Acraga citrina

Scientific classification
- Domain: Eukaryota
- Kingdom: Animalia
- Phylum: Arthropoda
- Class: Insecta
- Order: Lepidoptera
- Family: Dalceridae
- Genus: Acraga
- Species: A. citrina
- Binomial name: Acraga citrina (Schaus, 1896)
- Synonyms: Dalcera citrina Schaus, 1896; Epipinconia citrina; Anacraga citrina; Anacraga albescens Hopp, 1928;

= Acraga citrina =

- Authority: (Schaus, 1896)
- Synonyms: Dalcera citrina Schaus, 1896, Epipinconia citrina, Anacraga citrina, Anacraga albescens Hopp, 1928

Species of moth

Acraga citrina is a moth of the family Dalceridae.

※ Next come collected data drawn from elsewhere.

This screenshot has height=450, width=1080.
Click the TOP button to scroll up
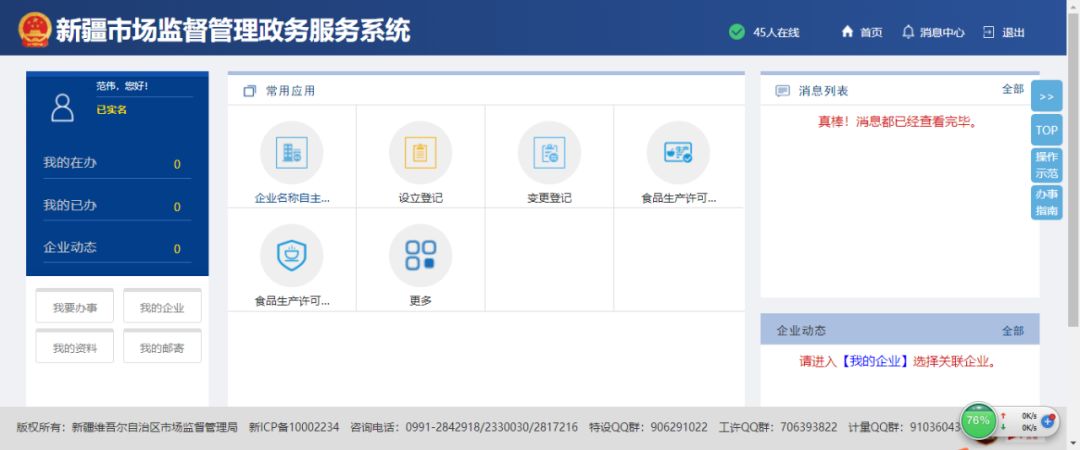coord(1046,130)
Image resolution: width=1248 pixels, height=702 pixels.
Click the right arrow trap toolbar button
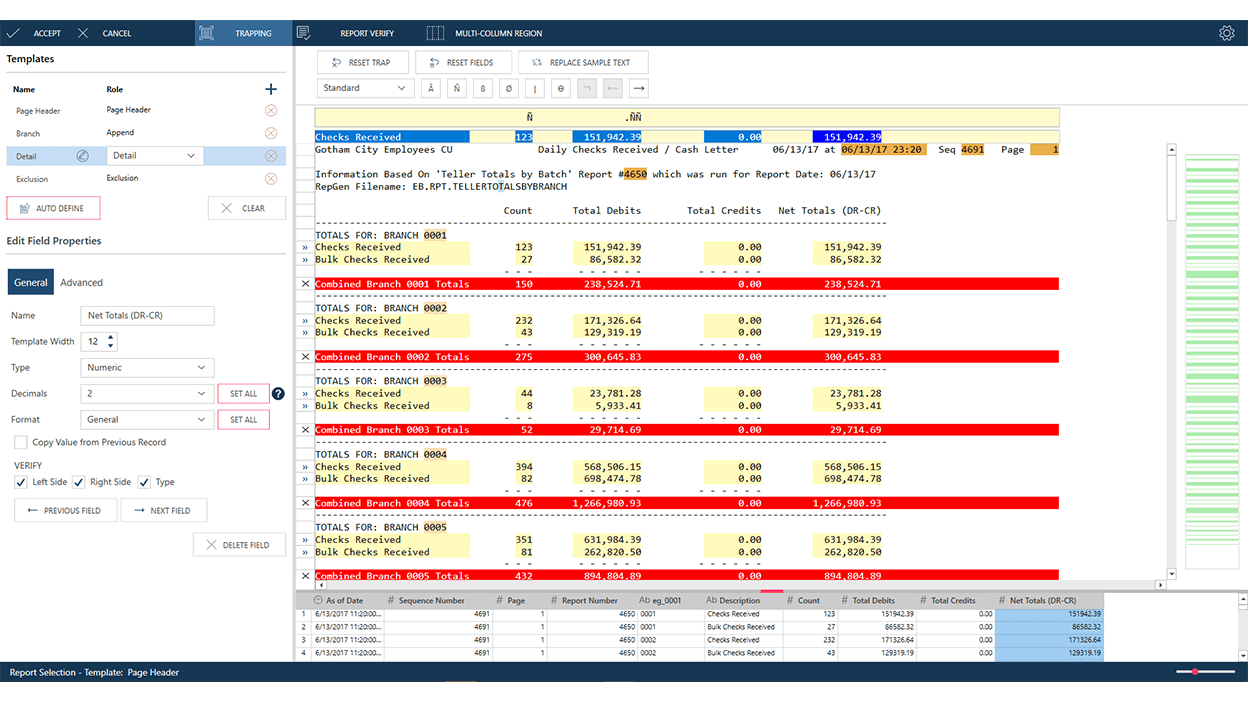pyautogui.click(x=639, y=88)
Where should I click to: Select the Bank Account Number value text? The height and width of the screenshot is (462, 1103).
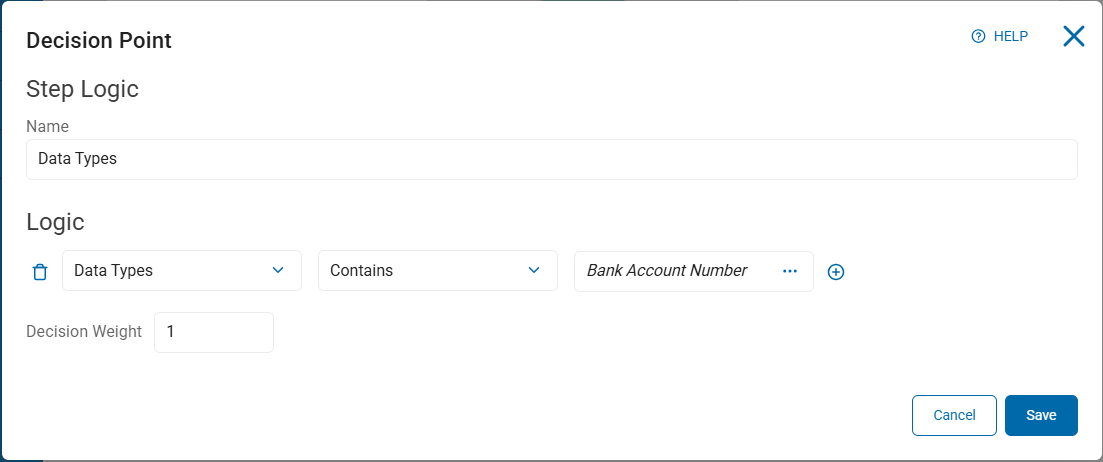[667, 271]
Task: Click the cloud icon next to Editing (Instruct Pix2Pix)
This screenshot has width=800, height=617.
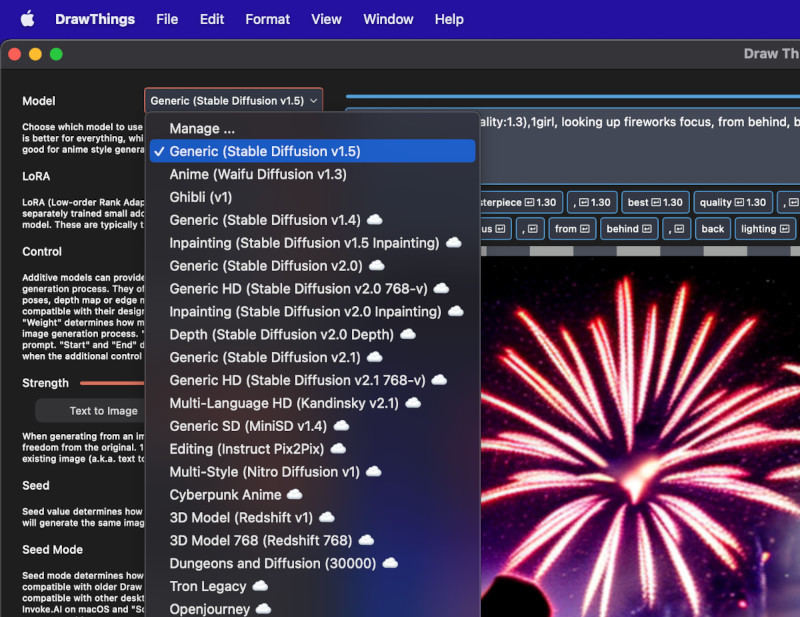Action: click(338, 449)
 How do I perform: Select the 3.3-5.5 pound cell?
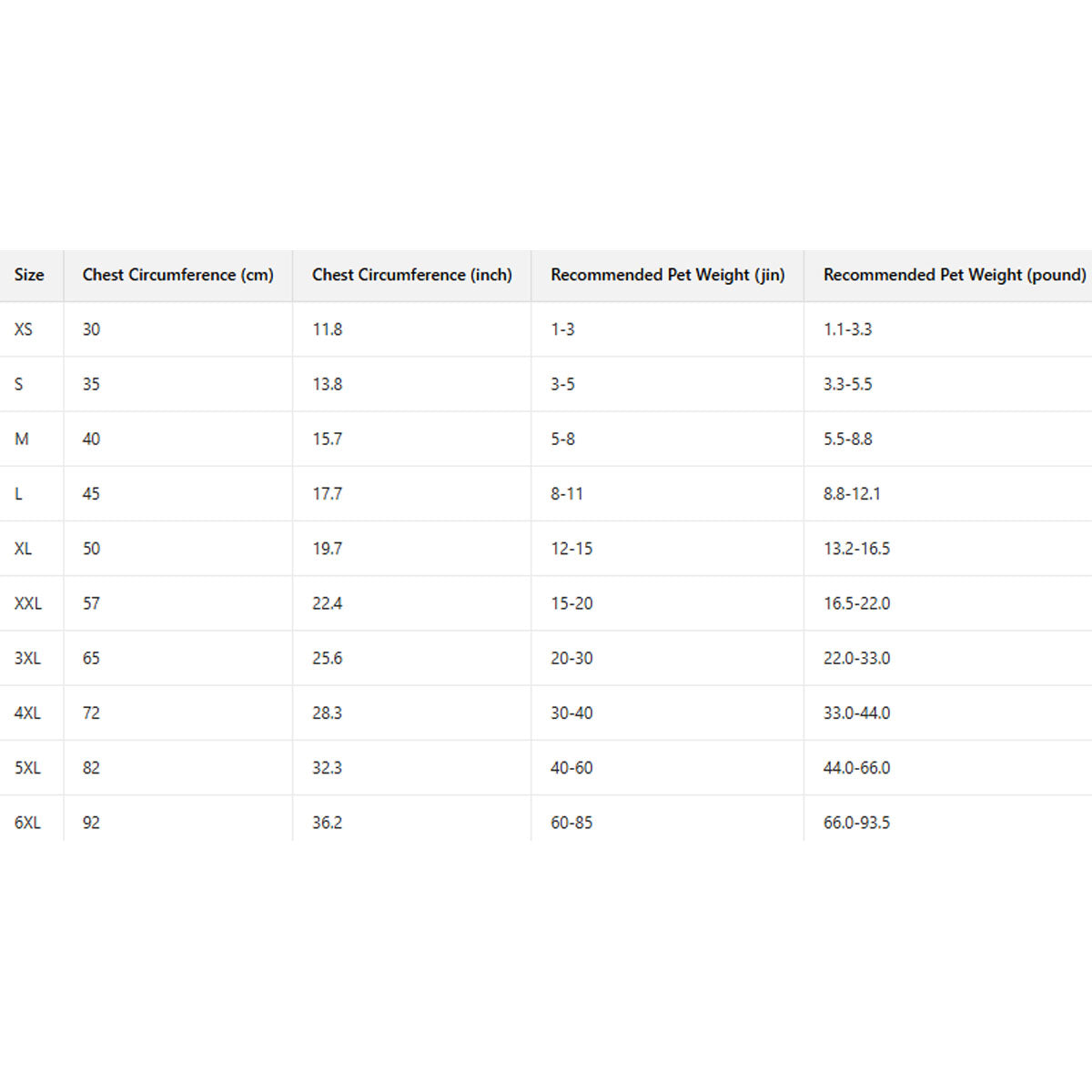click(847, 384)
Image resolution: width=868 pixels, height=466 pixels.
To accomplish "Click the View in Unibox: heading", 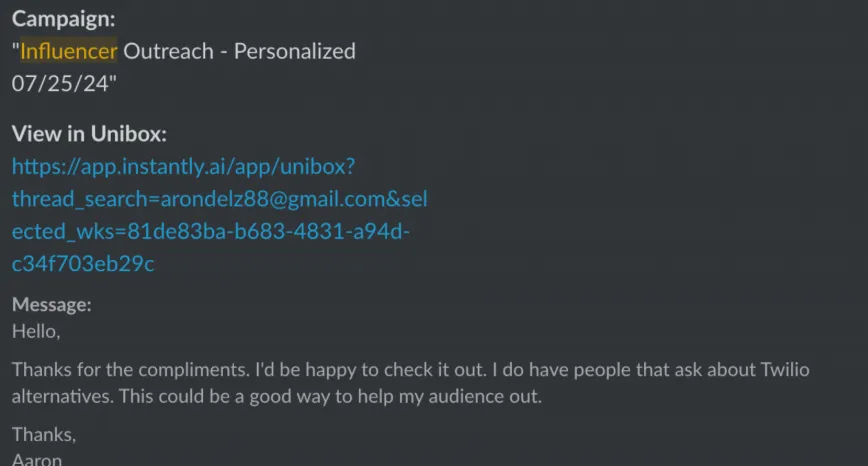I will (x=89, y=134).
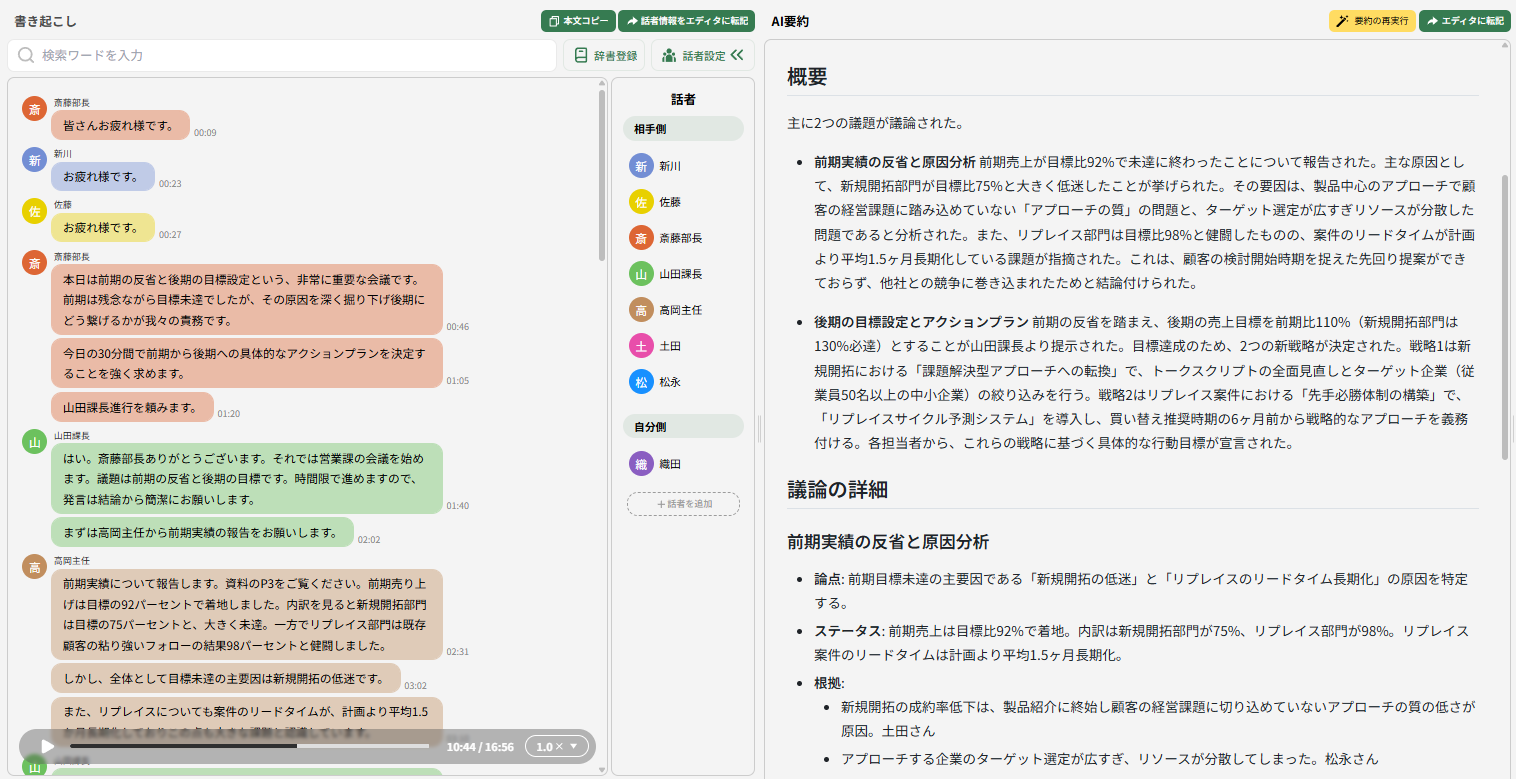Screen dimensions: 1516x779
Task: Select speaker 松永 in speaker list
Action: (669, 382)
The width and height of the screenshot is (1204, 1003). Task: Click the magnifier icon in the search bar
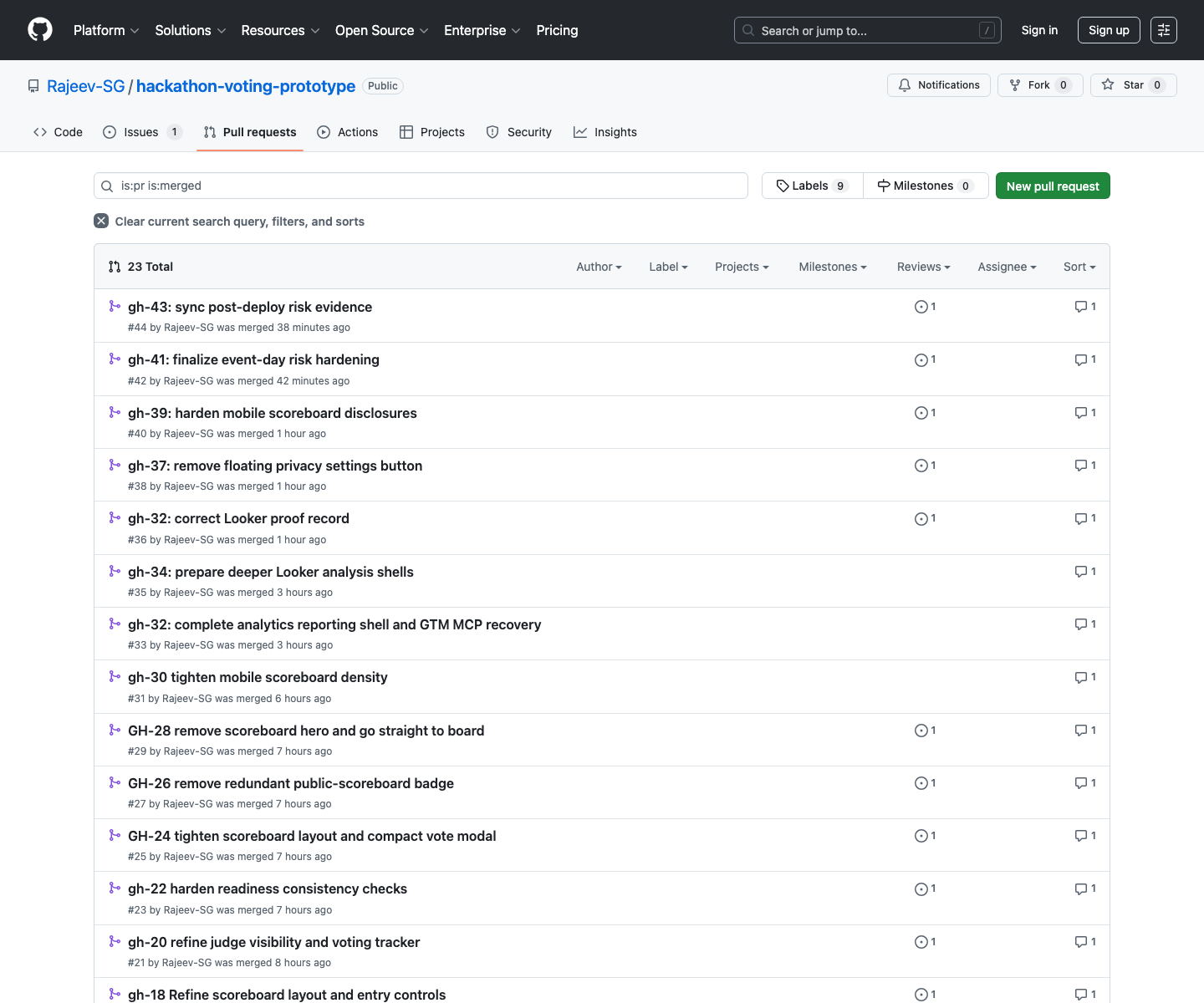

It is found in Trinidad, Venezuela, Guyana, Suriname, French Guiana and northern Brazil. The habitat consists of tropical moist, tropical dry, tropical premontane moist and tropical premontane dry forests.

The length of the forewings is 9–11 mm for males and 14–15 mm for females. Adults are on wing year-round.

The larvae feed on Melicoccus bijugatus, Ricinus species (including Ricinus communis) and Terminalia catappa.